The most oft-voiced complaint about IDS technology is its propensity for false alarms. A security specialist managing an IDS at any medium or large enterprise is likely to spend a great deal of time sorting through page after page of logs filled with seemingly important attacks, only to find that the vast majority of these events are the electronic equivalent of those expensive and annoying car alarms that everyone ignores. SecurityProfiling Inc. officials say their technology will help reduce the number of false positives by comparing incoming attacks against the configuration of the besieged machine to see whether it is vulnerable to that particular exploit.
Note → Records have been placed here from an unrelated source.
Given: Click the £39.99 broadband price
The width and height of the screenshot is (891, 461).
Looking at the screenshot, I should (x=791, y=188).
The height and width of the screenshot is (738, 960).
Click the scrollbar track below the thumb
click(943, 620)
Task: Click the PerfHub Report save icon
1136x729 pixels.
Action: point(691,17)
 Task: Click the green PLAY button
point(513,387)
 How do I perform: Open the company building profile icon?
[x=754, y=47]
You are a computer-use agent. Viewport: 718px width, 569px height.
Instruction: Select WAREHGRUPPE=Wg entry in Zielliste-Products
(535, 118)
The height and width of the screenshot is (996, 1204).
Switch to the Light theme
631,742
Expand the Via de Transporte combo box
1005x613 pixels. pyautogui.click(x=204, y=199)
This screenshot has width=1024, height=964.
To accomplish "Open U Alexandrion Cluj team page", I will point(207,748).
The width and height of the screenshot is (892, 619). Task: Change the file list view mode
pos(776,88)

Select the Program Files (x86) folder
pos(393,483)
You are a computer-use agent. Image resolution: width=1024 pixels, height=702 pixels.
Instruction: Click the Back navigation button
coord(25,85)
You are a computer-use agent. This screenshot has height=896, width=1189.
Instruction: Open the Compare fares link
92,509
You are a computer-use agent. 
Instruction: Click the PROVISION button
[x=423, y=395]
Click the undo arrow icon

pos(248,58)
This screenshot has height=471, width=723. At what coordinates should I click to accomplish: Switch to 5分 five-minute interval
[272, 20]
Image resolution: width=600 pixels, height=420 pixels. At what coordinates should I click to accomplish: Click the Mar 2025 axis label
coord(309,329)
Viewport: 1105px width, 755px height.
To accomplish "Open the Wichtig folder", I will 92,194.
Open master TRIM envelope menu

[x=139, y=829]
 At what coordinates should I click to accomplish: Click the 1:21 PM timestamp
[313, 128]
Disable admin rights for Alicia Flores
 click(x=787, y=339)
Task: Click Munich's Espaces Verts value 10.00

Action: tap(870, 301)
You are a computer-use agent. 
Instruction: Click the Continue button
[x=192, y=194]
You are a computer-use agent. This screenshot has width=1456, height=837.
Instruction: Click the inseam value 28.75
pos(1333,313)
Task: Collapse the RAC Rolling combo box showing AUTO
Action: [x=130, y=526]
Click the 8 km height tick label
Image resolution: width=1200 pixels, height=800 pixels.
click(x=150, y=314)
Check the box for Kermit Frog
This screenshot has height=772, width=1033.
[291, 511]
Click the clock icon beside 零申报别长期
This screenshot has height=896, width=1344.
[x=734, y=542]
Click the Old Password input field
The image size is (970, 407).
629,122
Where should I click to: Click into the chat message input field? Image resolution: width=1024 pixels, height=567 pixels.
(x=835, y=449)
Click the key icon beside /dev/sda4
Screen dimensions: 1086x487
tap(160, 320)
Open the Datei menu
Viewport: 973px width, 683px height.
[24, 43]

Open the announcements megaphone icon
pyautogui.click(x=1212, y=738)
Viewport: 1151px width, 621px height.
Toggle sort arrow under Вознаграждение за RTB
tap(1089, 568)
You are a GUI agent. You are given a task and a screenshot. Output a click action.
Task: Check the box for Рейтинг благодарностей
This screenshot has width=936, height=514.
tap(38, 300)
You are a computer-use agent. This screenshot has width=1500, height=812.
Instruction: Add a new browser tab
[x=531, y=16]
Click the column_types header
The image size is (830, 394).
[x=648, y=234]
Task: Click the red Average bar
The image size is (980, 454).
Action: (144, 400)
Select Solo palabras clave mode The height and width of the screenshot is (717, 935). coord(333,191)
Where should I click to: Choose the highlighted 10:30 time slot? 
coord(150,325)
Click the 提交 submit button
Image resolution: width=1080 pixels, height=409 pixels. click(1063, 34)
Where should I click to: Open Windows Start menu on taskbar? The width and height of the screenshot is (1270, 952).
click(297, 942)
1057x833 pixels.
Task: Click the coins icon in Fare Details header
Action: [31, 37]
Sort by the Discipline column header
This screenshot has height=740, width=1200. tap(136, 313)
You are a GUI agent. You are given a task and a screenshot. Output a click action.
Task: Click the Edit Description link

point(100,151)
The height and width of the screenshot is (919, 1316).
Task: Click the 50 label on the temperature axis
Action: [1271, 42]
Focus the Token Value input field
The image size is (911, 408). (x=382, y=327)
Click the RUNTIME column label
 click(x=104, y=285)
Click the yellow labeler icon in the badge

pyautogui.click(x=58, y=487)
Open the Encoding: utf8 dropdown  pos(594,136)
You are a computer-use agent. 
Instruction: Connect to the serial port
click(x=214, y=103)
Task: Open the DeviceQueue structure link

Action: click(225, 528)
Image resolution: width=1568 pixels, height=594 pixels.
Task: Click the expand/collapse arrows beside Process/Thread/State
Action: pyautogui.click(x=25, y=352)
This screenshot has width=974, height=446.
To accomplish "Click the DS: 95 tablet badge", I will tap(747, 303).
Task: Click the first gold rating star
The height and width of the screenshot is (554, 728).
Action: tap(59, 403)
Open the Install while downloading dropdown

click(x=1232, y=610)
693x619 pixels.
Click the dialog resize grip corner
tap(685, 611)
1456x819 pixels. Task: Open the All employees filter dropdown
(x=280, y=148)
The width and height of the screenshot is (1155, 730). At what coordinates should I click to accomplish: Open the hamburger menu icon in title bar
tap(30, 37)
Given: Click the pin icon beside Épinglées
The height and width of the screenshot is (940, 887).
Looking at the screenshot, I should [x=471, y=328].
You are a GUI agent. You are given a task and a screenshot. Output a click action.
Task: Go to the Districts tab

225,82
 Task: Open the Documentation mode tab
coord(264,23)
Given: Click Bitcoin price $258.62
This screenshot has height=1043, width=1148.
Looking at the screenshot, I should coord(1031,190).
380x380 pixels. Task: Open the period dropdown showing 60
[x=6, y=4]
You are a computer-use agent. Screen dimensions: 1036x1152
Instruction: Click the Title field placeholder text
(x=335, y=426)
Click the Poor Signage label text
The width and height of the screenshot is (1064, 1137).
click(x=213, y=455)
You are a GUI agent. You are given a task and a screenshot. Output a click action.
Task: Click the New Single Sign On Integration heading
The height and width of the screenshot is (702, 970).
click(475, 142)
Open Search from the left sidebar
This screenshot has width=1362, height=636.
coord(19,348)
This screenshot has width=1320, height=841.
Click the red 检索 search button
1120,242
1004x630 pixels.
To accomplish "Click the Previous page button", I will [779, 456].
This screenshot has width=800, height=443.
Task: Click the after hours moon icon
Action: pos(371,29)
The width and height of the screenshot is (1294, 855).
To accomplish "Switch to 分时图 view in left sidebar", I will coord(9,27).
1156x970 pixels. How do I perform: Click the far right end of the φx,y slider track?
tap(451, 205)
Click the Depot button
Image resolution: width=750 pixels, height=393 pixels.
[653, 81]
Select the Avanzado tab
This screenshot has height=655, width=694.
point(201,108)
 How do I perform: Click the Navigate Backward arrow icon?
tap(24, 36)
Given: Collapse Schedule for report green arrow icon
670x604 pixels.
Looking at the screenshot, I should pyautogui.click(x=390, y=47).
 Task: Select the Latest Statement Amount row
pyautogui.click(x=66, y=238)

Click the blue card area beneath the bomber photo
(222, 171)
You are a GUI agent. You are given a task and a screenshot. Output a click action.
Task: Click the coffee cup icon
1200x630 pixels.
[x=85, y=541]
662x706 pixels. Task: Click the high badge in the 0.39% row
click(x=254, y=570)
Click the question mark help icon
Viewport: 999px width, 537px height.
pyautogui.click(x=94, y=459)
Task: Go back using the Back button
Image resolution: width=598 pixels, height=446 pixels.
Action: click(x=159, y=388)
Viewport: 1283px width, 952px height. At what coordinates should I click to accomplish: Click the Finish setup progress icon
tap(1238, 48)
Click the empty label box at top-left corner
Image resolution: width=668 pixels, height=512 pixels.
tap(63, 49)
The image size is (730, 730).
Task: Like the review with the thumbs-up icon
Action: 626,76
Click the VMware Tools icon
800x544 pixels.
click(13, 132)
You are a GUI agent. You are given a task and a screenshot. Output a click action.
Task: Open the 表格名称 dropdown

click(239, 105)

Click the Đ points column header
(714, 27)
This is accomplished by taking the signature of the attack and its destination IP address and running them through the softwares logic engine. Intrusion attempts against vulnerable machines are logged as incidents and the administrator is notified and given the option of installing the patch for the vulnerability in question. Attacks against secured machines are simply logged as events.

Administrators can install patches remotely and will also get detailed reports on what changes were made to the machine. Company officials say they see Intelligent IDS as separate from the mass of security event management products on the market.

“That may be successful for some organizations, but our philosophy is fundamentally different,” said Brett Oliphant, CTO and founder of SecurityProfiling, based in Lafayette, Ind. “We dont use vulnerability assessments because if that worked, youd already know your machine was vulnerable and have it fixed.”

Instead, the software looks at each machines configuration to see whether the current attack will succeed against it.

Other companies, most notably Citadel Security Software Inc., are pursuing similar paths. However, Citadels Hercules software is meant more for automated vulnerability assessment and remediation and does not include integration with an IDS.

SecurityProfiling plans to add several other components to the system, starting with a firewall and a scanner. Version 2.0 of Intelligent IDS is due in late June, Oliphant said. Version 1.0 is available now for a $4,995 license fee.